Blippy and the Perils of Oversharing

Snapshot 2010-05-12 17-27-16

Credit.com Chairman and Co-Founder, Adam Levin, was astonished when he learned of Blippy.com, the social networking Web site that allows people to share every purchase they make in real time.

Privacy experts saw the site as yet another disaster in the making in an age of too-much-information. But early adopters embraced it, praising it as a way to share great deals, new products and open up the floor for discussions on spending habits. After all, only users purchase items, price and merchant name would be shared, not sensitive financial data, like credit card numbers.

Then last month, Blippy announced that a technical glitch had exposed "raw data" (which included credit card numbers and purchase details), and Google indexed it, making users' sensitive information available through a search.
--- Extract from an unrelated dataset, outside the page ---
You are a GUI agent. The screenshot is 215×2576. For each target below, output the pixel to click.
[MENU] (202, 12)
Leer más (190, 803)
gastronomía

This event didn't surprise Levin, who is also the Chairman and Co-Founder of Identity Theft 911, an identity theft resolution and management company. This week, he discusses with Credit.com the perils of oversharing and why the Internet isn't the safe haven that many users mistake it for.

In related news, Identity Theft 911 recently conducted a poll that found that social network users of all ages posted information that can leave them vulnerable to identity theft: 59.6% posted their date of birth; 21% posted their address; 18% posted their travel time; 10.9% posted their mother's maiden name.